According to Mr. Tinit, nine Mother Nature activists joined locals in using seven fishing boats to surround five of the companies’ barges, before boarding them and telling workers to stop dredging.
The activists then returned to the fishing boats and tried to tow the barges out to sea with the workers still aboard—and were still attempting to do so as of last night, Mr. Tinit said.
District governor Orn Virak said local authorities would not stop the companies from dredging because the Mines and Energy Ministry had issued them licenses to dredge sand for export.
“I wish to state that the Ministry of Mines and Energy previously gave permission to those companies to exploit the area here. They already studied the impact [of the dredging],” he said.
Mr. Virak added that police would not make any arrests so long as the activists did not board the barges again.
Since Prime Minister Hun Sen banned the export of river sand in 2009—ostensibly to protect biodiversity—Rainbow Intentional and Direct Access are the only two companies to have been issued sand export licenses, Mines and Energy Ministry spokesman Dith Tina said Monday.
Mr.

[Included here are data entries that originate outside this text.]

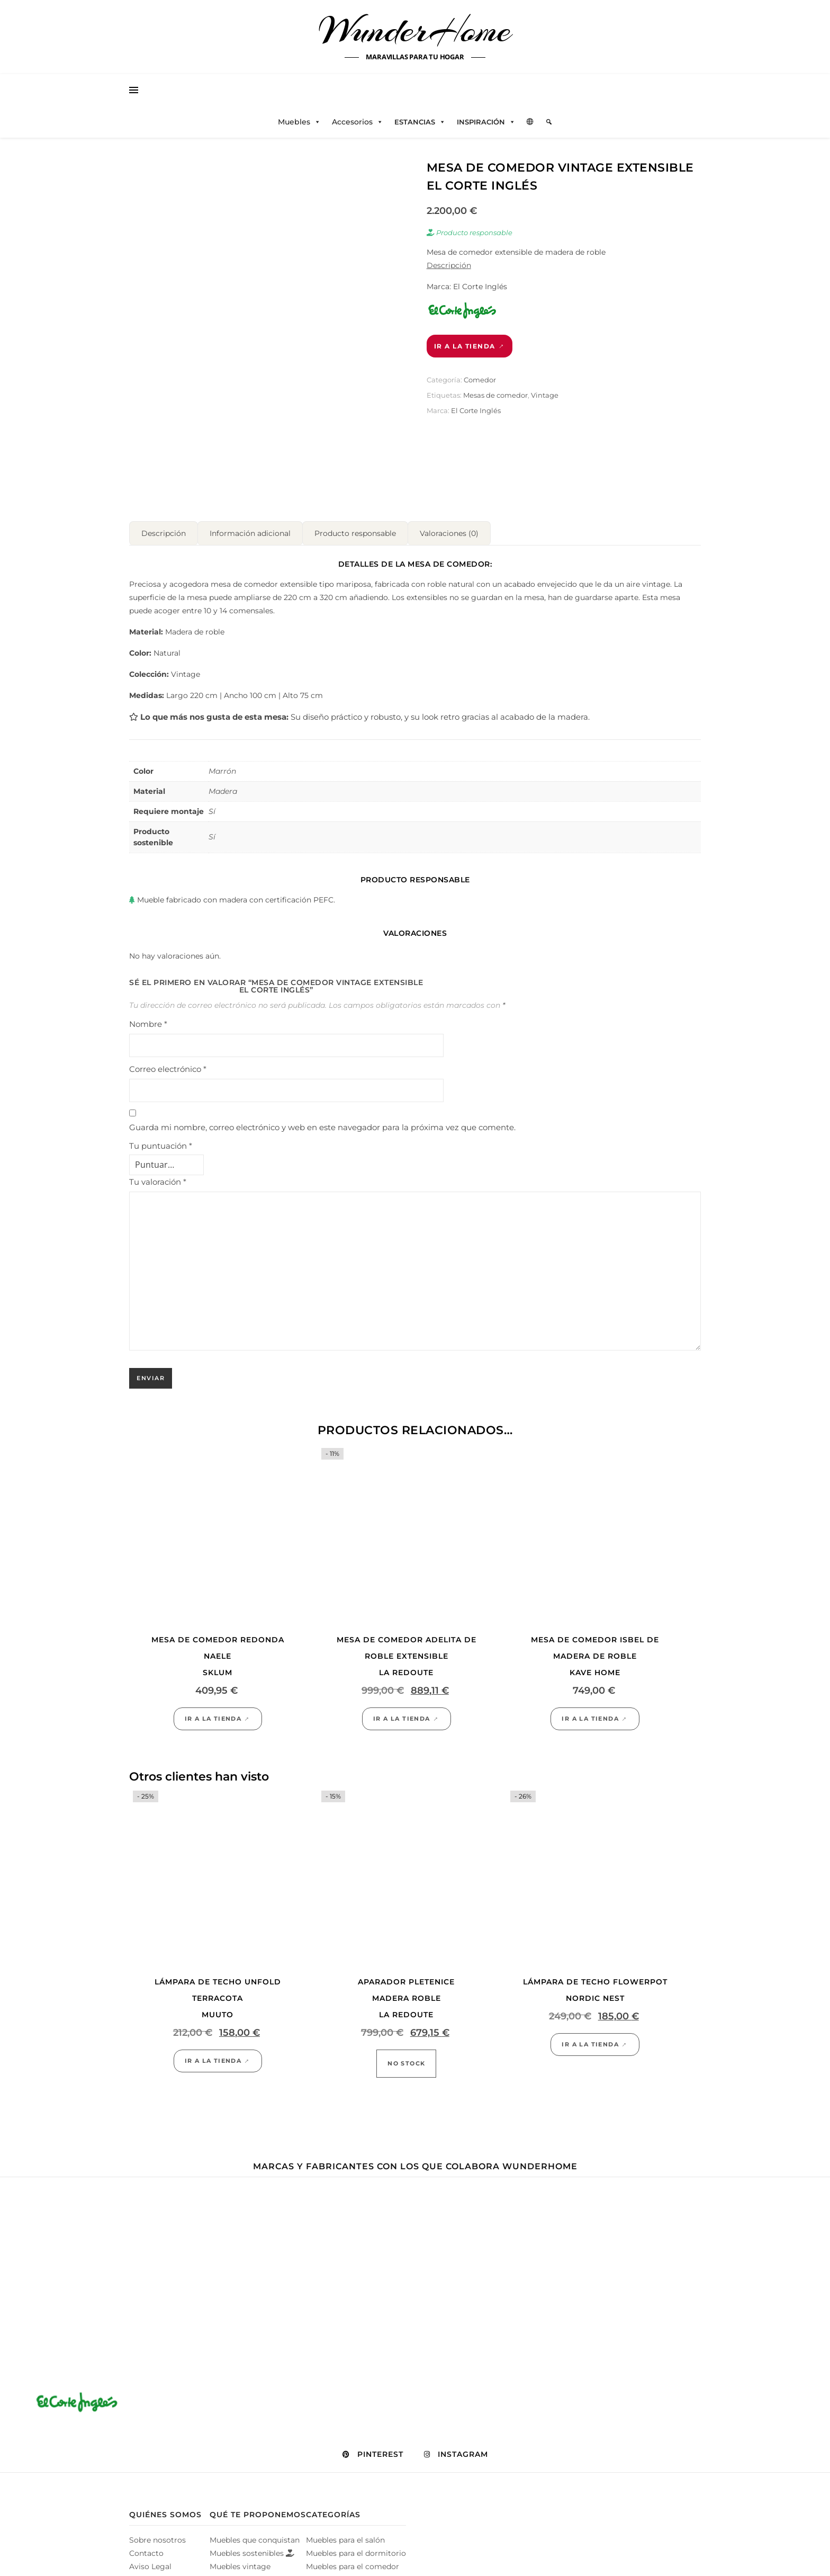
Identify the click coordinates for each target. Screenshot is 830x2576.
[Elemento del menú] (549, 122)
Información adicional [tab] (250, 542)
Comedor (480, 379)
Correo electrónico (167, 1078)
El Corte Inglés (476, 410)
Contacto (146, 2562)
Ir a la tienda (464, 346)
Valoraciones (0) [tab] (449, 542)
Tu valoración (157, 1191)
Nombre (148, 1033)
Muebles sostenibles (252, 2562)
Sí (212, 846)
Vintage (544, 395)
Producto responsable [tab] (355, 542)
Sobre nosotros (157, 2549)
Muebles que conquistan (255, 2549)
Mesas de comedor (495, 395)
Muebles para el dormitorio (356, 2562)
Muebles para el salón (345, 2549)
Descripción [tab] (163, 542)
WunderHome (415, 31)
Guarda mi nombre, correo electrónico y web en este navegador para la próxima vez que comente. (322, 1136)
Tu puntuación (160, 1155)
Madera (223, 800)
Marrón (222, 780)
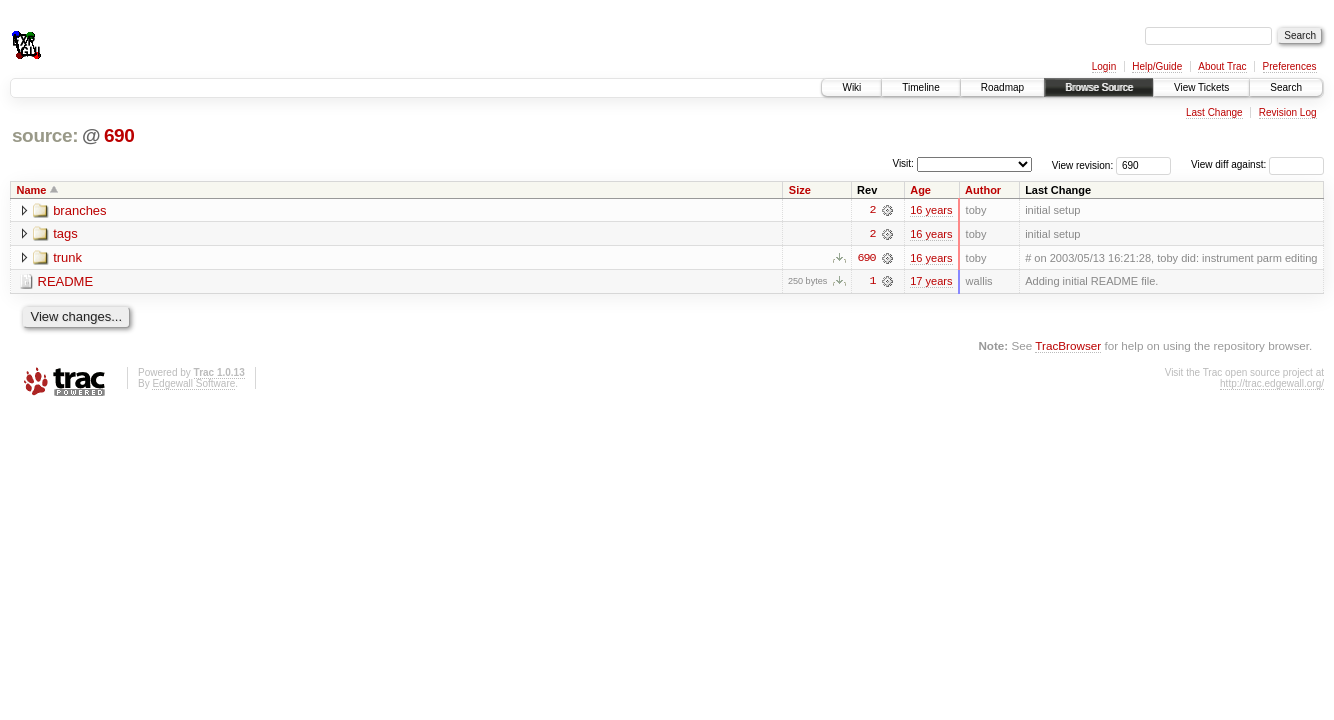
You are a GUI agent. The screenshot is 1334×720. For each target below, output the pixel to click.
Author (983, 190)
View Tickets (1201, 87)
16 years (931, 210)
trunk (67, 258)
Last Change (1214, 112)
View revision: (1083, 164)
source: (45, 135)
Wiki (851, 87)
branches (79, 210)
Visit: (903, 163)
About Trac (1222, 66)
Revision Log (1288, 112)
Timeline (920, 87)
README (66, 282)
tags (65, 234)
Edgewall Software (193, 383)
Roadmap (1002, 87)
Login (1104, 66)
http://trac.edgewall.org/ (1272, 383)
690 (119, 135)
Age (920, 190)
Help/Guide (1157, 66)
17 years (931, 282)
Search (1286, 87)
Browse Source (1099, 87)
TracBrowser (1068, 346)
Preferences (1290, 66)
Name (32, 190)
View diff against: (1257, 164)
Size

Tina refused to say where the companies were exporting the sand.
“The ministry does not have the right to reveal what the company is doing,” he said.
Mother Nature co-founder Alex Gonzalez-Davidson, who was deported in February after the government refused to renew his visa, said that despite holding licenses, the companies were still breaking the law.
“Basically, the companies are violating their permit by mining outside their area and mining deeper than they are allowed to, and that’s illegal. And according to the law, those permits have to be revoked,” he said.
Mr. Gonzalez-Davidson said the government’s reluctance to penalize the companies had forced locals to take matters into their own hands.
“This is one of the first times where this has happened—where you have local communities and activists gathering together not to protest, but to enforce the law,” he said.